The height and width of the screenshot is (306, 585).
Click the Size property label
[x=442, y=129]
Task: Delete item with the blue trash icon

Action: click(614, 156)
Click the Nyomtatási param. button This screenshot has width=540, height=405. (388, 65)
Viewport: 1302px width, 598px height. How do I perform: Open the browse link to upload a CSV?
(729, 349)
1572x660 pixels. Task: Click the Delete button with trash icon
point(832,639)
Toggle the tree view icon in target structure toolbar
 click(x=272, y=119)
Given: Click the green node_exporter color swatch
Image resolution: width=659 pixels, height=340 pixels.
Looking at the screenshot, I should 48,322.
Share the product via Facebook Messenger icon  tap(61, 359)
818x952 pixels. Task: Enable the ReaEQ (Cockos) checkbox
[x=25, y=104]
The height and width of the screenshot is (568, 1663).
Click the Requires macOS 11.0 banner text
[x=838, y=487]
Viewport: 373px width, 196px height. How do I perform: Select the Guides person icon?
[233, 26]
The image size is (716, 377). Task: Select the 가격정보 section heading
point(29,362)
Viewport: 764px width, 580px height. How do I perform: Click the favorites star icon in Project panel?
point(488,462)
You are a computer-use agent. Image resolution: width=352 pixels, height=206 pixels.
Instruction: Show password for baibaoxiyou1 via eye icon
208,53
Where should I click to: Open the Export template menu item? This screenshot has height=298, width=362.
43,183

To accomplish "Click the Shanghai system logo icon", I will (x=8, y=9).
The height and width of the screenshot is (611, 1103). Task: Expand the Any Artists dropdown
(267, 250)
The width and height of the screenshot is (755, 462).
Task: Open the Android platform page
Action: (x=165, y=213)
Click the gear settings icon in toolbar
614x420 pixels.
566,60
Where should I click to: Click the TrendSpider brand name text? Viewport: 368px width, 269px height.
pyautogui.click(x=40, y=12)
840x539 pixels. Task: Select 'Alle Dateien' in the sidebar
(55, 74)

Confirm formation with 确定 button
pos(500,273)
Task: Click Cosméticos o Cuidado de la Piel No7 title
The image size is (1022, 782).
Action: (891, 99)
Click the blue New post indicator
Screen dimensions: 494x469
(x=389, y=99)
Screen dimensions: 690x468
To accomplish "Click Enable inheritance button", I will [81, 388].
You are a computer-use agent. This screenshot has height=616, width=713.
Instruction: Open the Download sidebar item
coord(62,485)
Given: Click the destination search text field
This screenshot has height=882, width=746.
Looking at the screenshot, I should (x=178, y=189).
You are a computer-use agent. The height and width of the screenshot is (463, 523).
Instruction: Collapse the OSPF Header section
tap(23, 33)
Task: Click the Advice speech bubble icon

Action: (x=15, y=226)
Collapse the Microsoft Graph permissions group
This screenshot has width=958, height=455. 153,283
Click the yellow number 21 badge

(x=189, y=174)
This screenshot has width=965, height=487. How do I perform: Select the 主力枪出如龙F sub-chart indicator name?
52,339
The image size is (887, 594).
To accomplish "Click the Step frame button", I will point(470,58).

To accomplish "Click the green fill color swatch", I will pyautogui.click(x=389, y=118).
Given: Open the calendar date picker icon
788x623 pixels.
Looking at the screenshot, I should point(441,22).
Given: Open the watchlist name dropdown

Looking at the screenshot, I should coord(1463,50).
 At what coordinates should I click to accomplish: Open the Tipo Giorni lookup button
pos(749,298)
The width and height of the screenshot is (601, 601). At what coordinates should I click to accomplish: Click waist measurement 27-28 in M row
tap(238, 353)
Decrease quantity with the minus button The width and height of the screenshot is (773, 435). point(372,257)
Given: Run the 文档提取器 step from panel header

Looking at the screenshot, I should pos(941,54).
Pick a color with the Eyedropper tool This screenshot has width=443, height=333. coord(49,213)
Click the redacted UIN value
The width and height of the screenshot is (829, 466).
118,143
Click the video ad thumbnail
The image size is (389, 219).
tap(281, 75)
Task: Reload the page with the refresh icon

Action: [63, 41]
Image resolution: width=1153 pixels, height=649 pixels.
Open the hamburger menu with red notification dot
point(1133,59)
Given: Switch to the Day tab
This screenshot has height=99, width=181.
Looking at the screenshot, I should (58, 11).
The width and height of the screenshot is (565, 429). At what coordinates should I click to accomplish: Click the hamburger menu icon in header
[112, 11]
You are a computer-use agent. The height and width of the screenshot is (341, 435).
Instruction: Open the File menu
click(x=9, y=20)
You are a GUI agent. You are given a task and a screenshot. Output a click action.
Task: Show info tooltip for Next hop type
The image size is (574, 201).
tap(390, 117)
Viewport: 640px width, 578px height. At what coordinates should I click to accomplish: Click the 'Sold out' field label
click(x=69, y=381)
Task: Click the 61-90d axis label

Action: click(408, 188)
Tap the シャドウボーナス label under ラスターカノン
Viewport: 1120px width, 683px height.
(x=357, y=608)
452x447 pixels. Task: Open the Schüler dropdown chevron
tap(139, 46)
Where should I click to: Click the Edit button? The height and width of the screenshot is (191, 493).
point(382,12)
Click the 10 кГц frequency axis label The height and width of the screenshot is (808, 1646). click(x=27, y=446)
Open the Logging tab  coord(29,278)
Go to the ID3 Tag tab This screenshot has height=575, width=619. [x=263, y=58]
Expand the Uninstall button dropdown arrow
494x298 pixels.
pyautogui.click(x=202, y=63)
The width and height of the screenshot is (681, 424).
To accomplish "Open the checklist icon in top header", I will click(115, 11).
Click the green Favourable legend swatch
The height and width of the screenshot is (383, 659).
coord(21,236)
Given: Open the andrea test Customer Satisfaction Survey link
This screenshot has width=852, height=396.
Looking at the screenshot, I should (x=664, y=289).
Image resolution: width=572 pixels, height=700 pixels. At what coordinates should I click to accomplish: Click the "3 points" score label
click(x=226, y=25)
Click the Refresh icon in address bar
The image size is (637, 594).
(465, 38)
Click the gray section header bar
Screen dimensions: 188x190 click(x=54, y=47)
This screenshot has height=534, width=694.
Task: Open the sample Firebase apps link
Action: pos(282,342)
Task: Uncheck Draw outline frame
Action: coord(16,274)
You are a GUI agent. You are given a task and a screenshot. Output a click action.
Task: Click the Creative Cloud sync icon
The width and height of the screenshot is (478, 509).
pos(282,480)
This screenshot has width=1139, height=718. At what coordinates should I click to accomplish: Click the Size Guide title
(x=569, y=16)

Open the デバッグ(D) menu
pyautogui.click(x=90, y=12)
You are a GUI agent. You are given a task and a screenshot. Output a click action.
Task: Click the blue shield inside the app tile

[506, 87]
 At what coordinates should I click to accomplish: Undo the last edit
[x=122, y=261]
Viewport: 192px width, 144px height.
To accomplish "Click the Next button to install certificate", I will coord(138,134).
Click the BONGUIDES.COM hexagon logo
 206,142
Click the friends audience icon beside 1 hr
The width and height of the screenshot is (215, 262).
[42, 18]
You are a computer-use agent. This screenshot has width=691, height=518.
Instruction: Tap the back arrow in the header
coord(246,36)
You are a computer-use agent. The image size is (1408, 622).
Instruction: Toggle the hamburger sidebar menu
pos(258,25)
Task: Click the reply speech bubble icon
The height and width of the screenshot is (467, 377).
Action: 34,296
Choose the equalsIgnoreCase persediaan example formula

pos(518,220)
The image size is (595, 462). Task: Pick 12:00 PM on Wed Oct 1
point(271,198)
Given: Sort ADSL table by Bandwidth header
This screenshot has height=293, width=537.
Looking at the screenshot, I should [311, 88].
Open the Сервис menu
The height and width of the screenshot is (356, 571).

**Problem to work on**
Whatever else the listing above holds, retype exactly only the lines from the one containing "Task: Show info tooltip for Next hop type" to the one containing "Open the Logging", both ends kept.

**Solution**
Task: Show info tooltip for Next hop type
The image size is (574, 201).
tap(390, 117)
Viewport: 640px width, 578px height. At what coordinates should I click to accomplish: Click the 'Sold out' field label
click(x=69, y=381)
Task: Click the 61-90d axis label

Action: click(408, 188)
Tap the シャドウボーナス label under ラスターカノン
Viewport: 1120px width, 683px height.
(x=357, y=608)
452x447 pixels. Task: Open the Schüler dropdown chevron
tap(139, 46)
Where should I click to: Click the Edit button? The height and width of the screenshot is (191, 493).
point(382,12)
Click the 10 кГц frequency axis label The height and width of the screenshot is (808, 1646). click(x=27, y=446)
Open the Logging tab  coord(29,278)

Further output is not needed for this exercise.